A Republican-controlled House Energy and Commerce subcommittee on Wednesday
defeated a proposal that would have levied extensive regulations on
broadband providers and forcibly prevented them from offering higher-speed
video services to partners or affiliates.

By an 8-to-23 margin, the committee members rejected a Democratic-backed
"Net neutrality" amendment to a current piece of telecommunications
legislation. The amendment had attracted support from companies including
Amazon.com, eBay, Google, Microsoft and Yahoo, and their chief executives
wrote a last-minute letter to the committee on Wednesday saying such a
change to the legislation was "critical."

Before the vote, amendment sponsor Rep. Ed Markey, a Massachusetts Democrat,
assailed his Republican colleagues. "We're about to break with the entire
history of the Internet," Markey said. "Everyone should understand that."

This philosophical rift extends beyond the precise wording of the
telecommunications legislation. It centers on whether broadband providers
will be free to design their networks as they see fit and enjoy the latitude
to prioritize certain types of traffic--such as streaming video--over
others. (In an interview last week with CNET News.com, Verizon Chief
Technology Officer Mark Wegleitner said prioritization is necessary to make
such services economically viable.)

After a day of debate, the committee went on to vote 27-4 in favor of
approving the final bill--minus the Democrats' amendment--sending it onward
to full committee consideration, expected in late April. The vote on the
amendment itself did not occur strictly along party lines, with one
Republican voting in favor and four Democrats voting against the bill.

Leading Republicans have dismissed concerns about Net neutrality, also
called network neutrality, as simultaneously overblown and overly vague.

"This is not Chicken Little, the sky is not falling, we're not going to
change the direction of the axis of the earth on this vote," said Rep. John
Shimkus, an Illinois Republican. He said overregulatory Net neutrality
provisions would amount to picking winners and losers in the marketplace and
discourage investment in faster connections that will benefit consumers.

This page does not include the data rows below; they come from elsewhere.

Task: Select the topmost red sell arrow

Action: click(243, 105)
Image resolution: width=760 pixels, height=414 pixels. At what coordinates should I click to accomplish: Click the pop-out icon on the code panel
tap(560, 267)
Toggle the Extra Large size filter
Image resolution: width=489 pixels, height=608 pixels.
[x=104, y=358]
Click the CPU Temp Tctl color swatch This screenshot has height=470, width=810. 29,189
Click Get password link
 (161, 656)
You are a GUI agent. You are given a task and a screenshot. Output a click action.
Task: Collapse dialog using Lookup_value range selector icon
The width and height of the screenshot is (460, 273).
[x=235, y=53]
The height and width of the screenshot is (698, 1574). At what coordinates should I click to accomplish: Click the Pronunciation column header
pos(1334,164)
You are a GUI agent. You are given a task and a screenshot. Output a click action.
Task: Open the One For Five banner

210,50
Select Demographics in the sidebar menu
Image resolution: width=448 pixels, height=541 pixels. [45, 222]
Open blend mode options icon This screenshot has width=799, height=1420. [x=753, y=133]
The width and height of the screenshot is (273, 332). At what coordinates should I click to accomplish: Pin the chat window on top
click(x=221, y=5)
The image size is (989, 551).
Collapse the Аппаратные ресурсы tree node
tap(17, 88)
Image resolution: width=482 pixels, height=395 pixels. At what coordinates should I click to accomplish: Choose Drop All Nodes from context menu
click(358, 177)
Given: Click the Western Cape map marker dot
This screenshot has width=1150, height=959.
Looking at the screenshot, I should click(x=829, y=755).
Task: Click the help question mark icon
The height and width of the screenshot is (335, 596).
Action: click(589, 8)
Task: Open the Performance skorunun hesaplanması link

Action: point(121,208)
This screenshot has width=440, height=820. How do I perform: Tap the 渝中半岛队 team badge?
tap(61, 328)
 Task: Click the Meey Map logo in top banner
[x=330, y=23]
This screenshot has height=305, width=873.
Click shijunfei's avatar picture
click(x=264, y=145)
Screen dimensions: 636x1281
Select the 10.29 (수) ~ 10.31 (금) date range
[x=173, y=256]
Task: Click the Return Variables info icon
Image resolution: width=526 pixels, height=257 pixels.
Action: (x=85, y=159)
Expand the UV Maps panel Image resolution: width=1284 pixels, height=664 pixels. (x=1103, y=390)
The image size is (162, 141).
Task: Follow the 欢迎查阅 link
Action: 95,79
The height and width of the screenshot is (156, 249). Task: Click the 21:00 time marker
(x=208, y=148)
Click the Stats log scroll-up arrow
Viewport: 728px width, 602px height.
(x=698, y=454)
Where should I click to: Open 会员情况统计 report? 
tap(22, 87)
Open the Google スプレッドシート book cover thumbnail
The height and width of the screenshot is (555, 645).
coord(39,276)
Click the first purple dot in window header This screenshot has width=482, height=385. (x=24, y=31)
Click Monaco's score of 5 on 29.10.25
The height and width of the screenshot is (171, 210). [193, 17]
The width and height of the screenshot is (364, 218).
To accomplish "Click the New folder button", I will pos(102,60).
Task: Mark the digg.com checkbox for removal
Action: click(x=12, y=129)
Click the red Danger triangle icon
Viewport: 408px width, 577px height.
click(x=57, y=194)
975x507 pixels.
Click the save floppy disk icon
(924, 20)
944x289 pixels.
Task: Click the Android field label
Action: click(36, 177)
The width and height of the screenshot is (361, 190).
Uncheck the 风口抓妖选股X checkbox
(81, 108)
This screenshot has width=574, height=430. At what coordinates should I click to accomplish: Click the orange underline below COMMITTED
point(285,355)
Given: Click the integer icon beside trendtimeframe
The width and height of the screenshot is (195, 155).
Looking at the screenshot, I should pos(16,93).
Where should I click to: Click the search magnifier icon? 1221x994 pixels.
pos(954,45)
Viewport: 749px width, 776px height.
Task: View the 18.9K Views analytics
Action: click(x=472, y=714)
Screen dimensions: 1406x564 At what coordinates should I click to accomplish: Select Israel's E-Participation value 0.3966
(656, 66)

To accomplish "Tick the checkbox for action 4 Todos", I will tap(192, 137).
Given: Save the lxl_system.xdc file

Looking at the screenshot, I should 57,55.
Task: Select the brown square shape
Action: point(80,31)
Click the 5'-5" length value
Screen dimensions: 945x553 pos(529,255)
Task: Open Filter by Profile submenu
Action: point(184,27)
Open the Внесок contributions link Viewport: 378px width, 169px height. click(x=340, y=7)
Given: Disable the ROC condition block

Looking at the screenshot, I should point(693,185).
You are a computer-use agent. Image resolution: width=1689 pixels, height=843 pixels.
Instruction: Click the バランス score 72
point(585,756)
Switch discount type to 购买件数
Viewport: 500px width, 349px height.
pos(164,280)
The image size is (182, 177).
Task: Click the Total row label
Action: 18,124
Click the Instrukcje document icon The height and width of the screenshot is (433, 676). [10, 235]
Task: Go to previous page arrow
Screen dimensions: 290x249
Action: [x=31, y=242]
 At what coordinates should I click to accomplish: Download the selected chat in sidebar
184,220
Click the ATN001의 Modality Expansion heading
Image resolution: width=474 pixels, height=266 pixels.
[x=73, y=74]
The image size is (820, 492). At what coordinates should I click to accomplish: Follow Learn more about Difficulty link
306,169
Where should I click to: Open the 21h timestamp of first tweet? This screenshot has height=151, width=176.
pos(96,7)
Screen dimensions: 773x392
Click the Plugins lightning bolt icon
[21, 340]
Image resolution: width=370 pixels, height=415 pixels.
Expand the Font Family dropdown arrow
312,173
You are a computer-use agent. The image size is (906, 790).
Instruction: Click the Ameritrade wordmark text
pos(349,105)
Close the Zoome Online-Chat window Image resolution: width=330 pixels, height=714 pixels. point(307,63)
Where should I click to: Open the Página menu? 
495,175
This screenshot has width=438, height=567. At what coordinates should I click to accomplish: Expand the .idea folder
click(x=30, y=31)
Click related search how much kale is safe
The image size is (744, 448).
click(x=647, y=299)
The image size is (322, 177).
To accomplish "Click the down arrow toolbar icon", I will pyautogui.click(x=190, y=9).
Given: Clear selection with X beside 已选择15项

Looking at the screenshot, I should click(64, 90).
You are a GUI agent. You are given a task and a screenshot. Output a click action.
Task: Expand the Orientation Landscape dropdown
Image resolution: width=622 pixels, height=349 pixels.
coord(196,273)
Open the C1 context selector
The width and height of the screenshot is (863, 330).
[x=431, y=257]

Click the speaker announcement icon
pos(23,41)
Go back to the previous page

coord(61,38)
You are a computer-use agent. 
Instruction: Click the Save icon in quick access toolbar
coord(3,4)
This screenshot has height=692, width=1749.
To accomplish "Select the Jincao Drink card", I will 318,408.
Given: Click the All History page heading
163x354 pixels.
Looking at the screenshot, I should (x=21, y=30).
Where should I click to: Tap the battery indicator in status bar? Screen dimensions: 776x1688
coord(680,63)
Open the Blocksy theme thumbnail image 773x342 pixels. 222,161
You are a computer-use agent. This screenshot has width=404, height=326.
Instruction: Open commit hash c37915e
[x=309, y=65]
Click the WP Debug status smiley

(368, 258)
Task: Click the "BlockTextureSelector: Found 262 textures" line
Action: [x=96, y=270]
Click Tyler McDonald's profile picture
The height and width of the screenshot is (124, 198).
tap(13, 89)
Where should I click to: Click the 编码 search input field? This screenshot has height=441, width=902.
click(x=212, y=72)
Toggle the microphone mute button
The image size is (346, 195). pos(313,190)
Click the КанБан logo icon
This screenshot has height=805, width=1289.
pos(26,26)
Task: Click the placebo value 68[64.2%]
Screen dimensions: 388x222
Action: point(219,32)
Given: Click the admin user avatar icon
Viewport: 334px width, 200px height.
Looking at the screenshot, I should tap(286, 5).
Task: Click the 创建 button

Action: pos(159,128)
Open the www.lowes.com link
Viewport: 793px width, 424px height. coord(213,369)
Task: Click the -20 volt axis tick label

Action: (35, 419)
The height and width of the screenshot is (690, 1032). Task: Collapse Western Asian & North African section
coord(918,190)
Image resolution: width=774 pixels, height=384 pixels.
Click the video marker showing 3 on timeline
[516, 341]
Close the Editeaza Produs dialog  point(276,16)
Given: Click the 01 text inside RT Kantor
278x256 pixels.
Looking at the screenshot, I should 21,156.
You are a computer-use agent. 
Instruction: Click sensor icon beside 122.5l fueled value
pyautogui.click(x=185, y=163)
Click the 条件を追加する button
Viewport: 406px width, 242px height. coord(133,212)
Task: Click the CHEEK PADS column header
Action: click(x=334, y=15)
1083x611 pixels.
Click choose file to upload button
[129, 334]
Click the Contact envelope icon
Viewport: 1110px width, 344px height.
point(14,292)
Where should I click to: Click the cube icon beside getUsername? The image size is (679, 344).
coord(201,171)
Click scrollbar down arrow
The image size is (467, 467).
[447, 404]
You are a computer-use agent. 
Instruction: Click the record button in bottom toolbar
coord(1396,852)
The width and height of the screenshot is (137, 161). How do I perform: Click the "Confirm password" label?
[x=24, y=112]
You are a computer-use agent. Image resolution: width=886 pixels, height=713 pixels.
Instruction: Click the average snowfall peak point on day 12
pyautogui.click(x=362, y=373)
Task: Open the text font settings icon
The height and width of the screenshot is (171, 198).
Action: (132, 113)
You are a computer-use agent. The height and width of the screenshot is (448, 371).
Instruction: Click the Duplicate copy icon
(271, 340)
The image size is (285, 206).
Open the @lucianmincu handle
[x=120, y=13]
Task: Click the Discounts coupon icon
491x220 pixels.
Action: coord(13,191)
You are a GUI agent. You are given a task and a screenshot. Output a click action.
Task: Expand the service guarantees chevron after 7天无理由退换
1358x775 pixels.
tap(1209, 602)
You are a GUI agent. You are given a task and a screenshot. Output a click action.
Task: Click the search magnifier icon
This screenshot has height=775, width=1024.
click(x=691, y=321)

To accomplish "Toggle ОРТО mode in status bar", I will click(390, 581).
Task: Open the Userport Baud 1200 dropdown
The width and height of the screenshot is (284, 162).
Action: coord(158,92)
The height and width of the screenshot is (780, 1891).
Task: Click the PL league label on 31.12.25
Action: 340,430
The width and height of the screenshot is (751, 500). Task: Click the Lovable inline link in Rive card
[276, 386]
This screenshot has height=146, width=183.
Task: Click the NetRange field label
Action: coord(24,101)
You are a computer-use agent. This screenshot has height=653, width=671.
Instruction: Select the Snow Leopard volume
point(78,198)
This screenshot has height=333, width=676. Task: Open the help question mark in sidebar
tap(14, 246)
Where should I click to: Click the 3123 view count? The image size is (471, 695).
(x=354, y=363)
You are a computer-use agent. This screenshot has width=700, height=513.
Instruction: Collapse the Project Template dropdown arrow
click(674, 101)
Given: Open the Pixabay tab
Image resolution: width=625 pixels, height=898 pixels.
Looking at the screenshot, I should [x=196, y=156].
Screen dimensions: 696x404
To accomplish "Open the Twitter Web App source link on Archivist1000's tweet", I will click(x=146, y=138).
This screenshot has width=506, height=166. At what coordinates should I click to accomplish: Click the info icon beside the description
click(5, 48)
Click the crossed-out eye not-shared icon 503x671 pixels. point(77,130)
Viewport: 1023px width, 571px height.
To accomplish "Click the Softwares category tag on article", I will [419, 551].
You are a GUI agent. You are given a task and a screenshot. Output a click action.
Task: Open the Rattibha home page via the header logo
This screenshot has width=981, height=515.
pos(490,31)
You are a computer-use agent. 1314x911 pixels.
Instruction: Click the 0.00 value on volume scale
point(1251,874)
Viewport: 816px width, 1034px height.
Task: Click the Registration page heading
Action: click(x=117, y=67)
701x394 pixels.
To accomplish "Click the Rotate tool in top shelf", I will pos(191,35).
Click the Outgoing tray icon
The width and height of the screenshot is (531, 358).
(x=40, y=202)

Last week, Energy and Commerce Committee Chairman Joe Barton said: "Before
we get too far down the road, I want to let the market kind of sort itself
out, and I'm not convinced that we really have a problem with Net
neutrality."

Barton and other Republican leaders of the House panel did, however, offer
some modest changes to a telecommunications bill in response to concerns
from Internet and software companies.

Their replacement bill would require the Federal Communications Commission
to vet all complaints of violations of Net neutrality principles within 90
days. It gave the FCC the power to levy fines of up to $500,000 per
violation.

It also contained explicit language denying the FCC the authority to make
new rules on Net neutrality. Democrats charged that lack of enforcement
power would mean the FCC would be unable to deal with the topic flexibly.

Rep. Charles Pickering, a Mississippi Republican, backed that
less-regulatory approach, saying that a "case-by-case adjudicatory process"
is the best way to address Net neutrality concerns while ensuring
competition in the marketplace.

The amendment that was rejected on Wednesday took a similar approach to
strict Net neutrality legislation introduced in the Senate last month by
Democratic Sen. Ron Wyden.

It said that any content provider must be awarded bandwidth "with equivalent
or better capability than the provider extends to itself or affiliated
parties, and without the imposition of any charge." That would likely
prohibit any plans by Verizon or other former Bell companies to offer their
own video services that would be given priority over other traffic (video is
bandwidth-intensive and intolerant of network delays).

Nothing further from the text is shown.